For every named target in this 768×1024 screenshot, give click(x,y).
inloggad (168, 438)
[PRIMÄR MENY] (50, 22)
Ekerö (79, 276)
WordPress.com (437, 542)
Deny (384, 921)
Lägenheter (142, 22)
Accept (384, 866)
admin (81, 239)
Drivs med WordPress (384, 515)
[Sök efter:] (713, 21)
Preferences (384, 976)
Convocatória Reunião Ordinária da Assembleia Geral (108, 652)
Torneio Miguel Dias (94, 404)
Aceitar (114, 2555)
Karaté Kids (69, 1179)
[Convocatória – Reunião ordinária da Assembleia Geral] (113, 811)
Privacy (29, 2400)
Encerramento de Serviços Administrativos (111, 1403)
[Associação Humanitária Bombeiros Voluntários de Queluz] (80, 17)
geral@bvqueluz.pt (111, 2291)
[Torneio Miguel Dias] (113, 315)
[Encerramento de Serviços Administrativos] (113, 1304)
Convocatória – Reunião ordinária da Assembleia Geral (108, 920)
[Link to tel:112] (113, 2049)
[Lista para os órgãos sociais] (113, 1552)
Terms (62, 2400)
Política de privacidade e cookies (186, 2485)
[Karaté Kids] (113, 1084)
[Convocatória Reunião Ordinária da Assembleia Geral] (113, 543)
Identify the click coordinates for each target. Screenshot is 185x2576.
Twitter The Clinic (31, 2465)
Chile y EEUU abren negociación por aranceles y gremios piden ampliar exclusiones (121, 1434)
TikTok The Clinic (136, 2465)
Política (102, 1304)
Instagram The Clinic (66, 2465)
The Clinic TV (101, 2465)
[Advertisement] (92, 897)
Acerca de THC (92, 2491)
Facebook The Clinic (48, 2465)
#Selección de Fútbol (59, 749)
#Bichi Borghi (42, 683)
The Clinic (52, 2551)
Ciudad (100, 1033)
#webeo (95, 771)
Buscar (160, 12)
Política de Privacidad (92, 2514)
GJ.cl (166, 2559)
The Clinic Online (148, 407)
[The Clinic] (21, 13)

========================================

Wherever the string "target" appears in the entries above, list that line.

For every named target in this 768×1024 screenshot, give click(x,y).
Identify the click coordinates for each target. Screenshot is 185x2576.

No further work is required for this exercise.